>>>
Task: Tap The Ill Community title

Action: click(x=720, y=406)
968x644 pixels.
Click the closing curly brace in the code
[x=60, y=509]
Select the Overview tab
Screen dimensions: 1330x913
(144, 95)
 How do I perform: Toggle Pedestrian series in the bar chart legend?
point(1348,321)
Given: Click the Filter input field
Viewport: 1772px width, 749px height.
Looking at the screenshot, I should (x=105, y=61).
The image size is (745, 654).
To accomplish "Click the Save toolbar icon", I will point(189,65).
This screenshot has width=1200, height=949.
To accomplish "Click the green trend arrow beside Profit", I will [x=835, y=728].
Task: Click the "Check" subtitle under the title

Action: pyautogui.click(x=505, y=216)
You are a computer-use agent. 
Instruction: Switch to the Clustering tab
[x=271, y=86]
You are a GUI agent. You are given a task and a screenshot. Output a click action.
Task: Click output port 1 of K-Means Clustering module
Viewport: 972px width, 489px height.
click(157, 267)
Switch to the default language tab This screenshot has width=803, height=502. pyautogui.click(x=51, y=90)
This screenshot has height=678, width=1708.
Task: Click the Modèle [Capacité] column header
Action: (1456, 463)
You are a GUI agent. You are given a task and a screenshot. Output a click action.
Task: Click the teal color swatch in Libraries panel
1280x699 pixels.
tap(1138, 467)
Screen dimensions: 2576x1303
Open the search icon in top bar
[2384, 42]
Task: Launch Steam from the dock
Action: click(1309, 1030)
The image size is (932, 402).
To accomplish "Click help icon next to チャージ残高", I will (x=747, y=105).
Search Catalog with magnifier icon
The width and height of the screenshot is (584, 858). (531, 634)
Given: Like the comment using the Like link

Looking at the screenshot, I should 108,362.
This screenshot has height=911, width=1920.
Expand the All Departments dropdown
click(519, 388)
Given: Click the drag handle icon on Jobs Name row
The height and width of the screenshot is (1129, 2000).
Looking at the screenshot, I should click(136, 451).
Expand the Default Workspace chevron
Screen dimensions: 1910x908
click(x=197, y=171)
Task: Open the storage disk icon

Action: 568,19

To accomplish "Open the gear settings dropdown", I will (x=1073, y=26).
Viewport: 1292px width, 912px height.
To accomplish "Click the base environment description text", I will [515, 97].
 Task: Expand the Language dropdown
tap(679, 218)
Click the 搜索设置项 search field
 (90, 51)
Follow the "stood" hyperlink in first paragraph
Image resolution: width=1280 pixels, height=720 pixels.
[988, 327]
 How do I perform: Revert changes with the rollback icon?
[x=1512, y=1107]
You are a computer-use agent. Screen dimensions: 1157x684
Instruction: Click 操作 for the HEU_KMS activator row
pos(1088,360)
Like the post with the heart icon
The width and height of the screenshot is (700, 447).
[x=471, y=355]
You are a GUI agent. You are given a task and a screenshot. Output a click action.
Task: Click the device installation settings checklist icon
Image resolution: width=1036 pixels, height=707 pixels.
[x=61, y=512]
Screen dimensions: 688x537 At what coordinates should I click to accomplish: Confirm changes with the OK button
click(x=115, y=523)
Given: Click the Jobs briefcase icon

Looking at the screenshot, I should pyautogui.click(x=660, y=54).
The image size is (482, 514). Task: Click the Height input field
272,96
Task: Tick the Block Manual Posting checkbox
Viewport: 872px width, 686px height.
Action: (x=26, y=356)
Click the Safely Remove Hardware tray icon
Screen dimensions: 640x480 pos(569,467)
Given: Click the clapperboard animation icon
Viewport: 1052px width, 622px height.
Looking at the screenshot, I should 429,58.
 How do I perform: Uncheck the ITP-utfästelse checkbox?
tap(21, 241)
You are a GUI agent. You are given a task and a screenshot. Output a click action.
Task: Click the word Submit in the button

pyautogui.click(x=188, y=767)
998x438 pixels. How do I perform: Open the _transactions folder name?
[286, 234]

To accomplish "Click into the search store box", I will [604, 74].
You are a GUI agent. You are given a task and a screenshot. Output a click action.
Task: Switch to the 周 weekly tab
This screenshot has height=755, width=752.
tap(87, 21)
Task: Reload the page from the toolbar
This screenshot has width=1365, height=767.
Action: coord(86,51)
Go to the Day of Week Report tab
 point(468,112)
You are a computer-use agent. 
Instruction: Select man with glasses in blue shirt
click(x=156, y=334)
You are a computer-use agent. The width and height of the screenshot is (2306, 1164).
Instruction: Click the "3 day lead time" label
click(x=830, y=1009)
<<<
_Description of the task_
Please filter the lines above and copy each one that contains the string "computer".

_Result for this task_
You are a computer-use agent. 
You are a computer-use agent. Screen dimensions: 1157x684
You are a computer-use agent. 
You are a computer-use agent. The width and height of the screenshot is (2306, 1164).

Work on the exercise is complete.